What are two types of resp. failure?
Ventilatory and Oxygenation failure.
What is going on with ventilatory failure?
Profusion is normal (blood supply is normal) but ventillation is abnormal. Movement of air in and out of the lungs is decreased. CO2 is retained but O2 is not getting in.
What are three types of ventilatory failure?
Mechanical, resp. center in brain, decreased fx of resp muscles.
What can cause mechanical ventilatory failure?
It is a problem with the lung or the chest wall. eg.: pneumothorax, kyphosis, etc.
What can cause a problem in the resp center of the brain which leads to ventilatory failure?
Stroke, MS, opioid overdose
What can cause a decreased fx of resp muscles which can lead to ventilatory failure?
Guillan-Barre, MS
What is going on during oxygenation failure?
There is an adequate movement of air (ventilation is normal), but perfusion is decreased. eg.: PE, foreign body
What are some of the s/sx of respiratory failure?
dyspnea, restlessness, anxiety, elevated pulse, LOC changes, confusion, lethargy, accessory muscle use, decreased breath sounds.
What are some interventions for resp. failure?
O2, ventilation, decrease anxiety, comfort, monitor resp status (ABG, SaO2), treat cause.
What is Acute Respiratory Distress Syndrome (ARDS)?
characterized by non-cardiac pulmonary edema and increasing hypoxemia despite treatment. Dyspnea, but O2 doesn't help.
What are some s/sx of ARDS?
refractory hypoxemia, decreased pulmonary compliance, dyspnea, non-cardiac bilateral pulmonary edema, pulmonary infiltrates, nonproductive cough, cyanosis, restlessness, pallor, retractions, ABG shows alkalosis or acidosis.
What is going on in the lungs with ARDS?
There is injury to the alveolar capillary and fluid shifts to alveoli and damage area making the lungs less compliant. The dead space increases and diffusion is decreased.
What is the management for ARDS?
O2 therapy, ventilation, may need fluid therapy, antibiotics (if sepsis is cause), nutritional support, steroids, monitoring of: O2, ABG, SaO2 suctioning, ventilator, lung sounds, etc.
What is a pnuemothorax?
A collection of air in the pleural space in which the lung starts to collapse from the apex down.

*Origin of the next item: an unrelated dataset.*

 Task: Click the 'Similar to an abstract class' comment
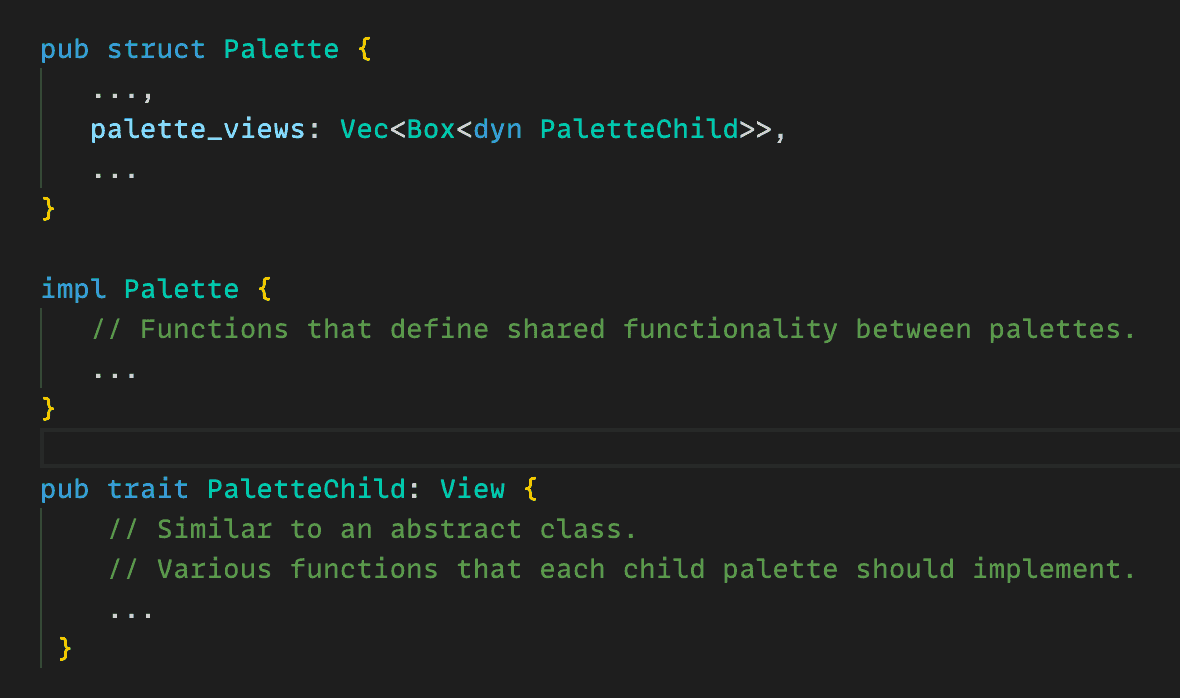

What is a spontaneous pnuemothorax?
The lung rupturs such as from emphysema
What is a tension pneumothorax?
The heart and great vessels are pushed to the other side collapsing a lung.
What is traumatic pneumothorax?
The lung is punctured such as from a steering wheel during a MVA.

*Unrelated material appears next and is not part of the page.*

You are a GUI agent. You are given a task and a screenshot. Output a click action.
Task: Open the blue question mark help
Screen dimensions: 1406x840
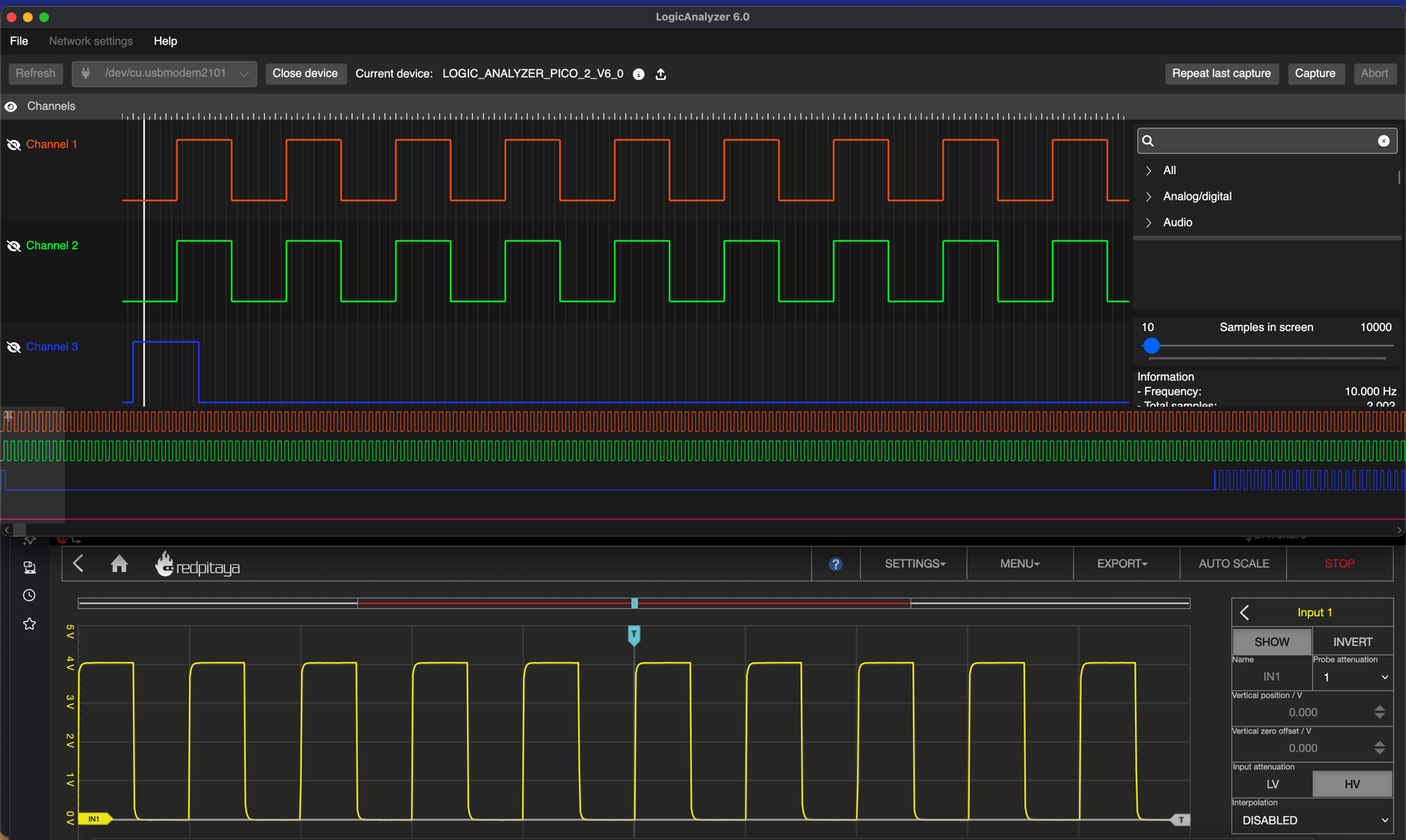click(x=835, y=564)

What is an iatrogenic pneumothorax?
Caused by medical staff such as with a central line or punctured lung.
What is a hemothorax?
Blood in the pleural space. Blood goes to the base of lung and it collapses from the base up.
What are some of the s/sx of a pnuemothorax?
dyspnea, SOB, deviated trachea, decreased breath sounds, pain, subq emphysema, asymmetry of chest, cyanosis
What is the management for a pnuemothorax?
Chest tubes, pleurodises, wedge resection, lobe-ectomy, pneuomectomy,
What is a thoracic trauma?
Alteration in breathing mechanics or gas exchange problem caused by a traumatic event (blunt trauma or penetrating trauma)
Explain what flail chest is.
During a blunt trauma one or more ribs are broken in more then one spot. The pc is no longer attached to a stable bone and when the person inhales the section will be sucked in when the rest of the chest is expanding (opposite movement)
Describe a penetrating trauma and what are some causes?
There is a open injury to the pleura. eg.: gunshot wounds, knifings, sharp objects, etc.
What are some s/sx of thoracic trauma?
chest pain, shallow breathing, splinting with breathing, unequal chest expansion, paradoxical movement of chest wall, tachypnea, tachycardia, crepitous (bone to bone grinding)
What is the management of a thoracic trauma?
Get air or blood out (same as for pneumothorax): chest tubes, pleurodises, etc. Splints, pain management, etc.
What are some things we can do for airway management?
ABC's-tilt head & lift chin (if no spinal injury suspected), oropharyngeal tube (for unconscious patients), nasopharngeal tube, ET tube, Circothyrotomy (surgical opening to trachea), elevated HOB at least 45 degrees, dependant positioning with good lung down, pulmonary toilet: CDB, positioning, incentive spirometer, pursed lip breathing, adequate hydration, chest PT, vibrating vest, deep breathing, etc.